Num balaço sobre a actuação da ministra da Agricultura, o presidente
da ACOS, considera que o facto de estar à frente de um superministério
"não tem ajudado" Assunção Cristas.
Está aí à porta mais uma OVIBEJA. Que motivos de atracção tem esta
edição? Mantém as características habituais de uma feira generalista,
apostada em mostrar as vivências do mundo rural?
Alguém disse que a OVIBEJA era todo o Alentejo deste mundo e isso é
uma realidade. Mas a feira tem evoluído e hoje já ultrapassa
largamente as fronteiras do Alentejo. Quem vier à OVIBEJA depara-se
com uma feira de âmbito geral, com uma grande diversidade, embora as
actividades ligadas ao campo, à agricultura e ao interior do país
tenham uma grande expressividade. Há também muitas pessoas que visitam
a OVIBEJA por uma questão de regresso às origens, já que aqui existe
esse contacto com os animais e com as actividades ligadas ao mundo
rural. Mas a OVIBEJA não se esgota nisso: é também um espaço de
inovação e de mostra de produtos cada vez mais elaborados, como o
azeite, o vinho ou mesmo os cereais ou a pecuária. Há toda uma
envolvência que começa no campo e que termina na gastronomia, nos
restaurantes, na animação nocturna, que desde sempre constituem fortes
atractivos para quem visita a feira.
Mas o mundo rural não é algo estanque, petrificado no tempo. De que
forma a OVIBEJA tem acompanhado esta evolução?
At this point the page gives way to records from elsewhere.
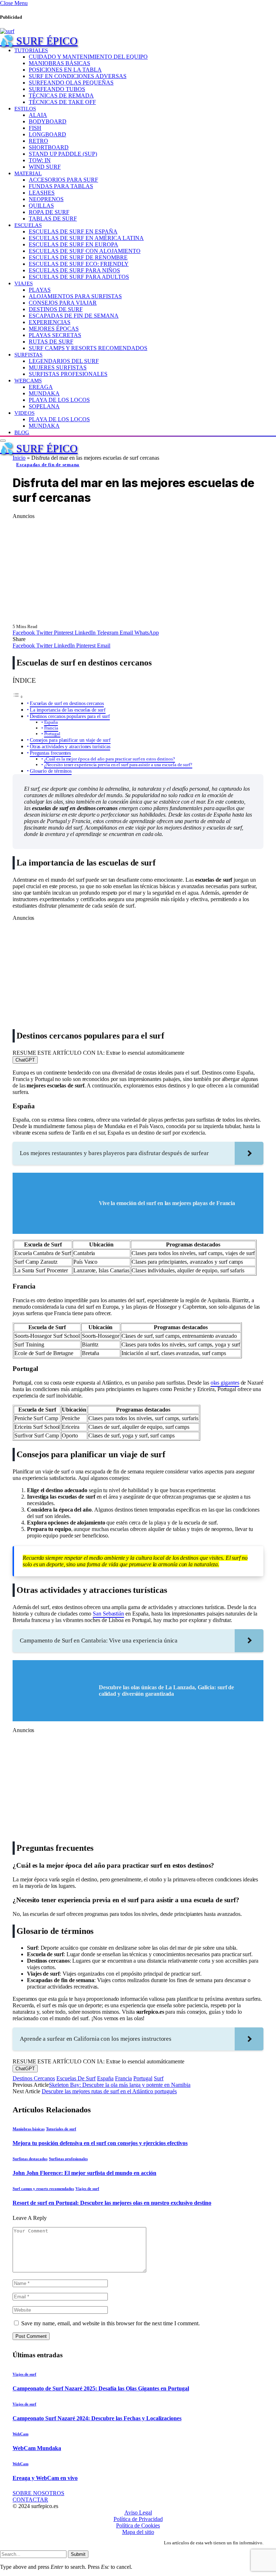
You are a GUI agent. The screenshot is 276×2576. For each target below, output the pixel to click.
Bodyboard (47, 121)
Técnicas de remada (61, 95)
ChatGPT (25, 1060)
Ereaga (41, 387)
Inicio (19, 458)
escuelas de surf (76, 2078)
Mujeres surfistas (58, 367)
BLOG (21, 432)
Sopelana (44, 406)
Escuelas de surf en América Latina (86, 238)
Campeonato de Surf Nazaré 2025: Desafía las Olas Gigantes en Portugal (101, 2388)
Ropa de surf (49, 212)
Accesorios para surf (63, 180)
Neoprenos (46, 199)
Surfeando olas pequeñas (71, 82)
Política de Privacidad (138, 2519)
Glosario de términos (51, 771)
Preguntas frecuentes (50, 753)
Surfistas (28, 354)
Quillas (41, 206)
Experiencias (49, 322)
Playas (40, 290)
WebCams (28, 380)
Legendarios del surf (64, 361)
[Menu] (3, 441)
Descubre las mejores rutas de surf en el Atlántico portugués (109, 2091)
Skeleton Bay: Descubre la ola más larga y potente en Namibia (119, 2085)
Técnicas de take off (62, 102)
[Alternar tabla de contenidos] (18, 697)
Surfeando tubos (57, 89)
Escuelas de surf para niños (74, 270)
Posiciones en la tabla (65, 70)
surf (159, 2078)
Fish (35, 128)
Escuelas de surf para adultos (79, 277)
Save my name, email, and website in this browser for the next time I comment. (110, 2323)
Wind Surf (45, 167)
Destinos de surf (56, 309)
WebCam (20, 2434)
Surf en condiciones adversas (77, 76)
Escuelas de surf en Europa (73, 244)
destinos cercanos (34, 2078)
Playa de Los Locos (59, 400)
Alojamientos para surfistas (75, 296)
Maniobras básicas (59, 63)
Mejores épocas (54, 329)
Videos (24, 413)
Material (28, 173)
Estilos (25, 108)
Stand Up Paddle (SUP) (63, 154)
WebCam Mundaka (37, 2448)
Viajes (23, 283)
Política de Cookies (138, 2525)
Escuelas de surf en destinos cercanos (67, 703)
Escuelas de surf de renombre (78, 257)
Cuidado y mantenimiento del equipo (88, 57)
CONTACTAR (30, 2500)
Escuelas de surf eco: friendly (79, 264)
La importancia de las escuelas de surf (68, 710)
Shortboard (49, 147)
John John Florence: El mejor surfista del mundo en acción (84, 2173)
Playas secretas (55, 335)
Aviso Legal (138, 2512)
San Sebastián (108, 1613)
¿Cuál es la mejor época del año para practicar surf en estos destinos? (109, 759)
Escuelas (28, 225)
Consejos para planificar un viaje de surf (70, 740)
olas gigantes (225, 1383)
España (51, 722)
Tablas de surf (53, 218)
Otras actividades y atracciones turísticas (70, 746)
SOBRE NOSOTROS (38, 2493)
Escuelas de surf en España (73, 231)
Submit (78, 2554)
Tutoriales (31, 50)
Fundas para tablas (61, 186)
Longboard (47, 134)
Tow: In (40, 160)
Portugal (52, 733)
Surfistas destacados (30, 2159)
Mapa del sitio (138, 2532)
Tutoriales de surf (61, 2129)
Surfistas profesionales (68, 374)
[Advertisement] (138, 569)
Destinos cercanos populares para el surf (70, 716)
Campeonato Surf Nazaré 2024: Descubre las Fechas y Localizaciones (97, 2418)
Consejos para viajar (63, 303)
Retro (38, 141)
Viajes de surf (87, 2188)
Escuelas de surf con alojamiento (85, 251)
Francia (51, 728)
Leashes (42, 193)
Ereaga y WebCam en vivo (45, 2478)
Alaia (38, 115)
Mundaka (44, 393)
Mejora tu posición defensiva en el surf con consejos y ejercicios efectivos (100, 2143)
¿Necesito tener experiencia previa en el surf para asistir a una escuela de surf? (118, 764)
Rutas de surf (51, 342)
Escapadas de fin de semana (74, 316)
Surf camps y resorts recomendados (88, 348)
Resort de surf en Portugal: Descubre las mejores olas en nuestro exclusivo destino (112, 2203)
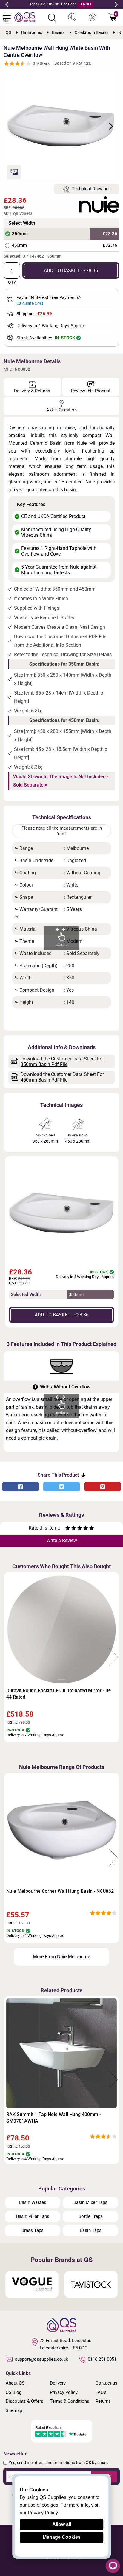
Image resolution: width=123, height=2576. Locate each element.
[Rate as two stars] (71, 1529)
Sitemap (14, 2410)
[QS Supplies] (24, 16)
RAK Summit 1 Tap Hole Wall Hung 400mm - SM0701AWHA (53, 2118)
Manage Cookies (62, 2537)
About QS (15, 2383)
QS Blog (13, 2392)
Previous (6, 4)
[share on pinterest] (102, 1486)
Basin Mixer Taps (90, 2202)
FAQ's (101, 2392)
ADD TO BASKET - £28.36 (71, 270)
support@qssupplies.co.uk (41, 2359)
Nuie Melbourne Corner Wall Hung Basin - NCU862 (60, 1891)
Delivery (58, 2383)
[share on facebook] (20, 1486)
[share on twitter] (61, 1486)
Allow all (61, 2524)
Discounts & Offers (24, 2401)
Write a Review (61, 1540)
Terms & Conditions (69, 2401)
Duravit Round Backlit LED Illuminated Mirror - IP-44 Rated (58, 1694)
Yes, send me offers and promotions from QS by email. (58, 2462)
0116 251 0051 (102, 2359)
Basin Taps (91, 2230)
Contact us (106, 2383)
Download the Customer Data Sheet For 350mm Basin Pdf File (62, 1061)
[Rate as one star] (68, 1529)
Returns (103, 2401)
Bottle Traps (91, 2216)
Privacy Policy (64, 2392)
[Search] (52, 18)
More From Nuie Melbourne (61, 1956)
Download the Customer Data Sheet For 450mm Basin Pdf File (62, 1077)
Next (116, 4)
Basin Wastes (32, 2202)
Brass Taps (32, 2230)
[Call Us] (72, 17)
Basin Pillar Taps (32, 2216)
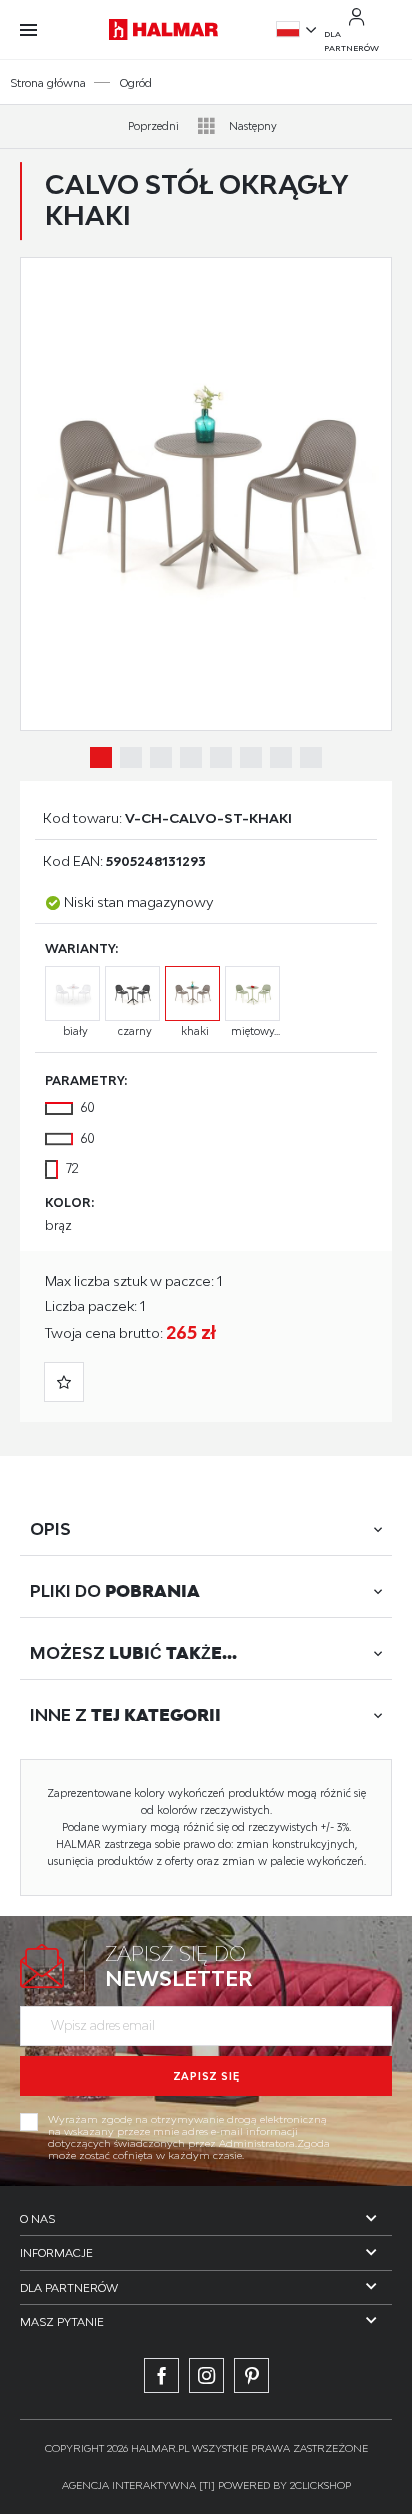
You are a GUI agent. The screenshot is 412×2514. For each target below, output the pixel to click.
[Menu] (38, 30)
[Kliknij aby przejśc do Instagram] (206, 2375)
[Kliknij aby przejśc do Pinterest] (251, 2375)
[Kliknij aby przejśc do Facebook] (161, 2375)
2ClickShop (320, 2485)
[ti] (207, 2485)
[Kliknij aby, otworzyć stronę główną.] (164, 29)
A actividade de produção de alimentos e de preservação do ambiente é
uma área que se tem desenvolvido muito, nomeadamente com a Política
Agrícola Comum que tem dado possibilidade a grandes investimentos no
mundo rural. O campo de hoje não é o mesmo de há 29 anos atrás quando
foi a primeira OVIBEJA. Há muita gente nova envolvida no chamado
"agrobusiness" e também há uma enorme quantidade de novas tecnologias
que são aplicadas a este sector. Dito isto é preciso também dizer que
em Portugal, no geral, o campo foi descurado e o nosso país dedicou-se
mais à especulação financeira e a um consumismo global e uniformizado,
em que todas as pessoas vestem de igual, têm os mesmos hábitos e os
mesmos centros de interesse, que deu no que deu, destruindo a nossa
economia e a de outros países do sul da Europa.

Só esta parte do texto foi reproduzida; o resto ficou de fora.